Exercise details — Copy out the newsletter below about the One-Plate Rule word for word, from its title line to its final sentence.

-- start of Reading text --

Overwhelmed? Use My One-Page 'PLATE' Template for Writing Newsletters
A simple daily sheet that turns big goals into steady wins.
Hey friends—welcome back to Revitalize Your Productivity Mojo.
Sunday nights used to be my cliff. I’d open my laptop, skim a to-do list that read like a grocery receipt, and tell myself, Tomorrow I’ll fix everything. By Tuesday, I was knee-deep in “urgent” emails, rearranging tasks, and promising Thursday-me would be a hero. Thursday, I never showed.
The problem wasn’t laziness. It was overwhelm. I was staring at the whole feast and forgetting to take a single bite.
Then I started using something so small it felt silly: The One-Plate Rule. One meaningful bite per day. Not five. Not “crush everything.” One plate, finished clean.
It changed how I work—and more importantly, how I end my day. A few months ago, I had three competing beasts:
A long overdue video script
A board meeting deck for a client who doesn’t like fluff
A health plan my knees would tolerate
My old approach? Try to juggle all three, dabble in each, finish none.
New approach: One-Plate Rule.
Monday’s plate: draft only the opening 200 words of the video. Not the whole script—just a first paragraph that didn’t make me roll my eyes.

-- end of Reading text --
-- start of Provided material --

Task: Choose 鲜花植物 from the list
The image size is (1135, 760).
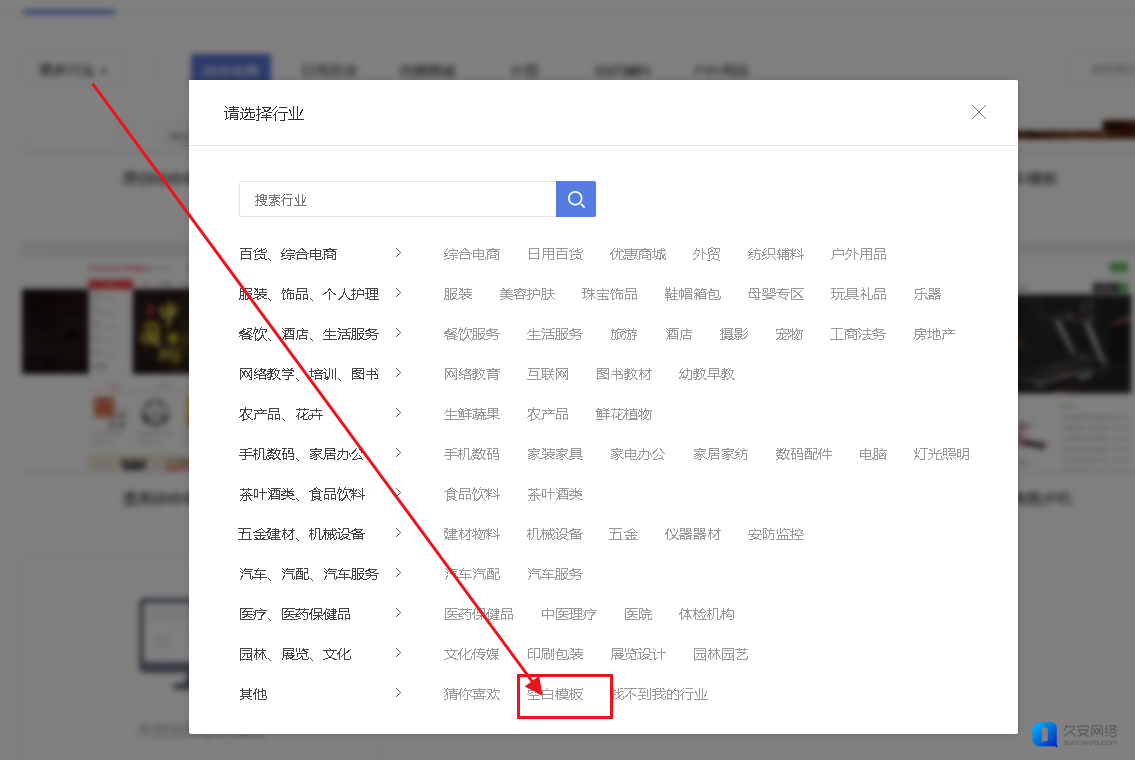Action: [x=624, y=414]
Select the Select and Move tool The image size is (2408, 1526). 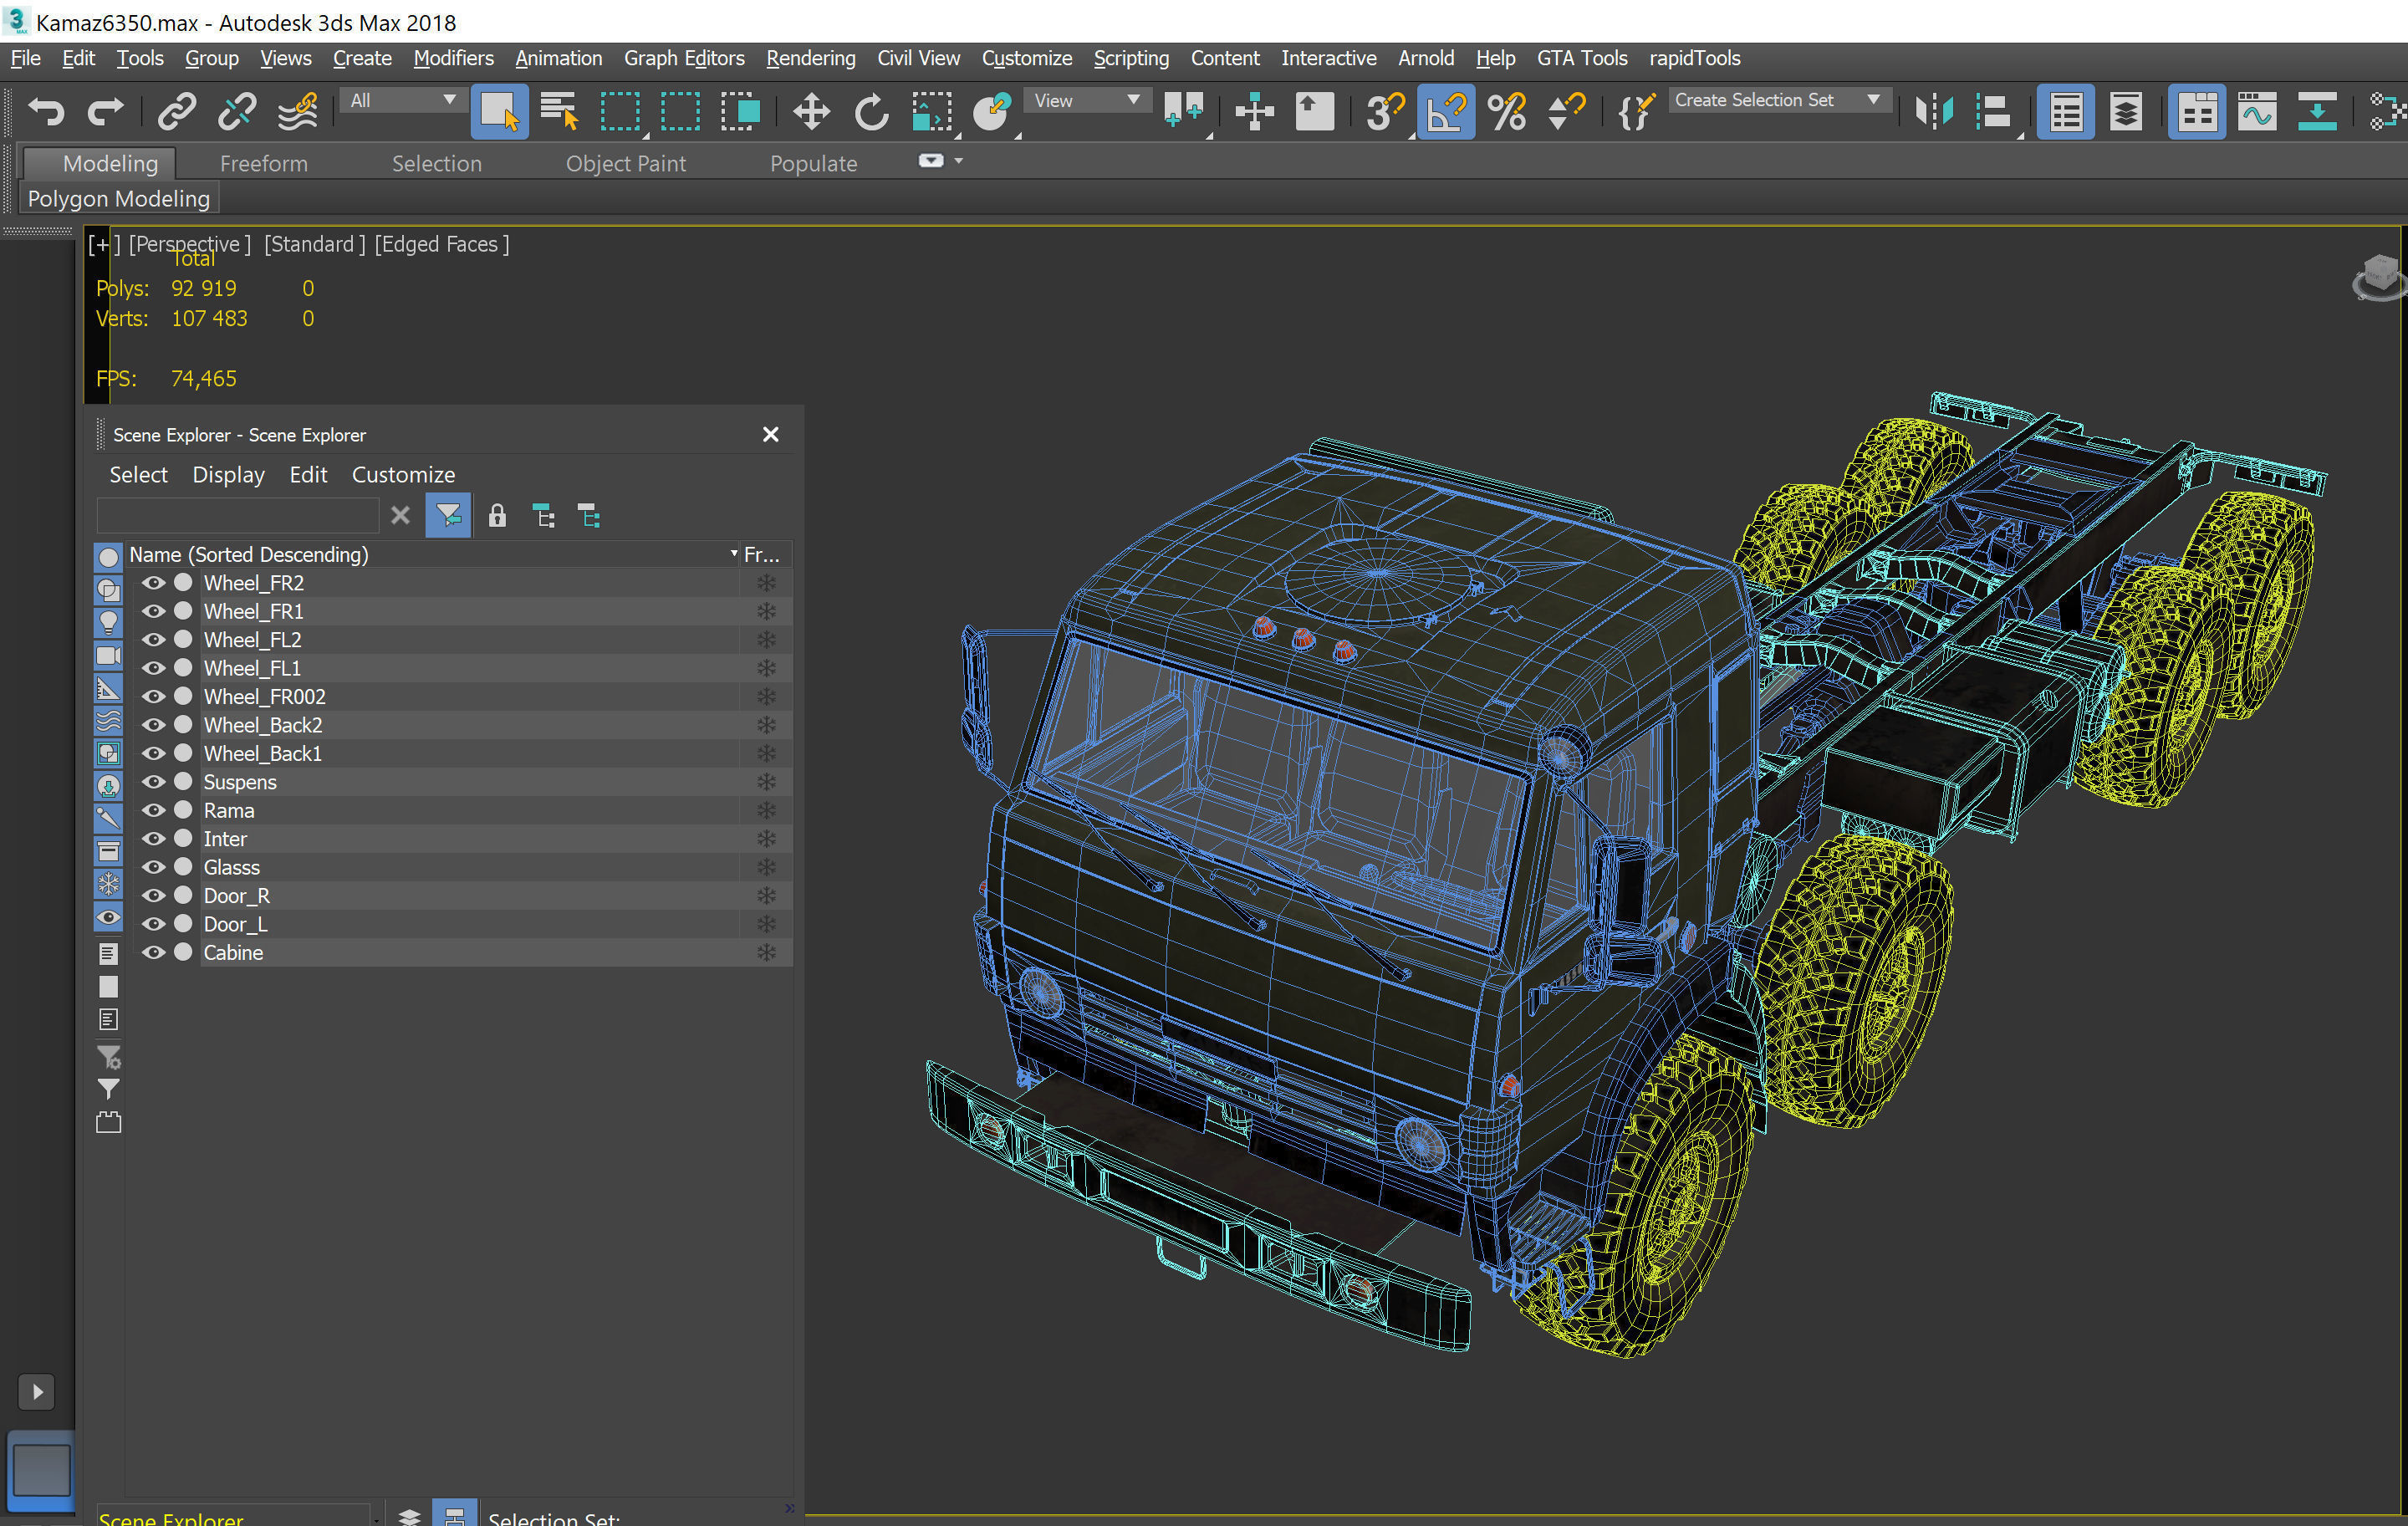tap(810, 111)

-- end of Provided material --

Solution for this task —
Overwhelmed? Use My One-Page 'PLATE' Template for Writing Newsletters
A simple daily sheet that turns big goals into steady wins.
Hey friends—welcome back to Revitalize Your Productivity Mojo.
Sunday nights used to be my cliff. I’d open my laptop, skim a to-do list that read like a grocery receipt, and tell myself, Tomorrow I’ll fix everything. By Tuesday, I was knee-deep in “urgent” emails, rearranging tasks, and promising Thursday-me would be a hero. Thursday, I never showed.
The problem wasn’t laziness. It was overwhelm. I was staring at the whole feast and forgetting to take a single bite.
Then I started using something so small it felt silly: The One-Plate Rule. One meaningful bite per day. Not five. Not “crush everything.” One plate, finished clean.
It changed how I work—and more importantly, how I end my day. A few months ago, I had three competing beasts:
A long overdue video script
A board meeting deck for a client who doesn’t like fluff
A health plan my knees would tolerate
My old approach? Try to juggle all three, dabble in each, finish none.
New approach: One-Plate Rule.
Monday’s plate: draft only the opening 200 words of the video. Not the whole script—just a first paragraph that didn’t make me roll my eyes.